- _DOCUMENT PASSAGE_:

In the Loop (1 nomination)

A satire about the decision to go to war in Iraq. Now take your notions about what you would expect from that description and throw it out the window. This is a workplace farce where every character is self-serving, back-stabbing, and blindingly stupid. Members of Parliament, cabinet members, generals, and speech writers jostle for position and influence to help determine a decision that has already been made.

The writing is jam-packed full of jokes. It’s the type of film where you miss two punchlines by laughing at another. In the Loop is a semi-spin-off of British government farce sitcom The Thick of It, whose now dead American version was developed by the team behind Arrested Development. This is apropos since Loop‘s non-stop gag style reminded me of Arrested. It turns out the American version of the show just didn’t work because American television doesn’t allow the incredible profanity permitted in Britain. And, goodness, is that blue streak taken to new heights in Loop. If the slapstick jokes, the sly punchlines, the physical humor, the clever phrasings, or the bumbling characters don’t get you going, the inventive uses of swear words surely will.

An Education (3 nominations)

This is a film where everything just works. It’s a focused piece that avoids flash, dramatic scenes while hitting every note perfectly.

- _OBJECTIVES_:
1: Repeat the film reviews word for word, from "An Education (3" through "every note perfectly.", inclusive.
2: Summarize the film reviews in two sentences.
3: Write the next part of the film reviews, picking up after their final sentence.

- _DATA SECTION_:
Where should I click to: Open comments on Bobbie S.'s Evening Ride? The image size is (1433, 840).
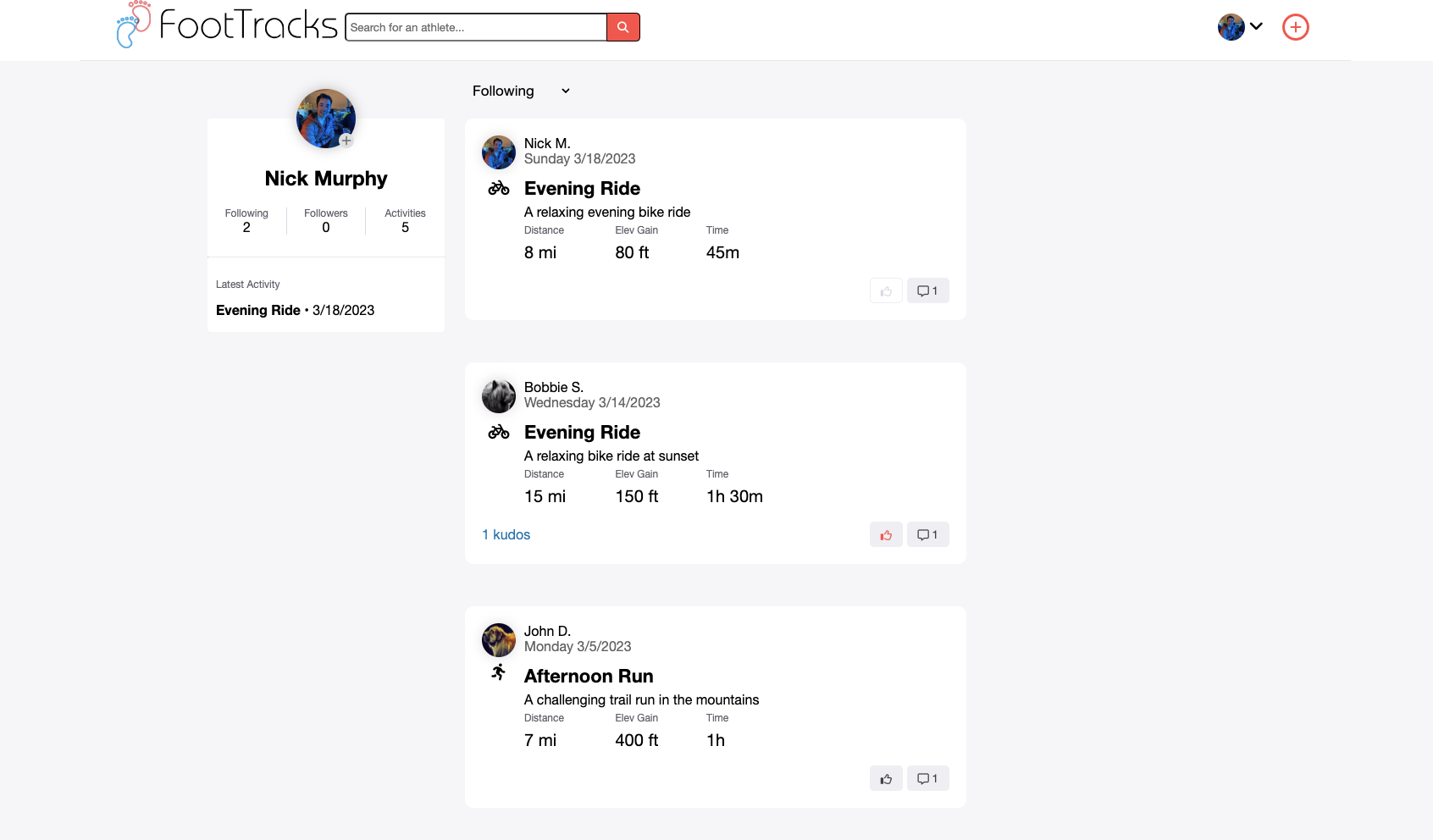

- _RESPONSES BY TASK_:
1:
An Education (3 nominations)

This is a film where everything just works. It’s a focused piece that avoids flash, dramatic scenes while hitting every note perfectly.

2: In the Loop, which has one nomination, is a satire about the decision to go to war in Iraq, played as a workplace farce full of self-serving, back-stabbing, stupid characters and packed with jokes and inventive profanity. It is a semi-spin-off of the British sitcom The Thick of It, while An Education, with three nominations, is described as a focused film where everything works and every note is hit perfectly.

3:
The plot is a simple coming of age story. Carey Mulligan plays Jenny, a sixteen-year-old schoolgirls in 1960s London on track for Oxford. A smooth and mysterious David (Peter Sarsgaard) charms his way into her life. He represents quite a change from her boring life and she wonders if a life with him is better than the books at Oxford.

We’re in well-worn territory here, but the writing and acting combine to produce a product where every element feels so right. The characters are complex and believable; in a word: real. I think the temptation is to make such a film lurid or overly dour as a precautionary tale, but instead I’d call it observative and wise. It’s very perceptive about the follies of youth without really condemning them. And Carey Mulligan puts it all over the top with a marvelous performance full of life and spirit. She does so much with a glance (look at the photo above!). What a talent. I also really liked Sarsgaard, who pulls off the creepiness without overdoing it.

This is the kind of film that I put on while getting ready for bed just to appreciate for a few minutes and before I knew it I’d stayed up til 2am watching the whole thing.

The Messenger (2 nominations)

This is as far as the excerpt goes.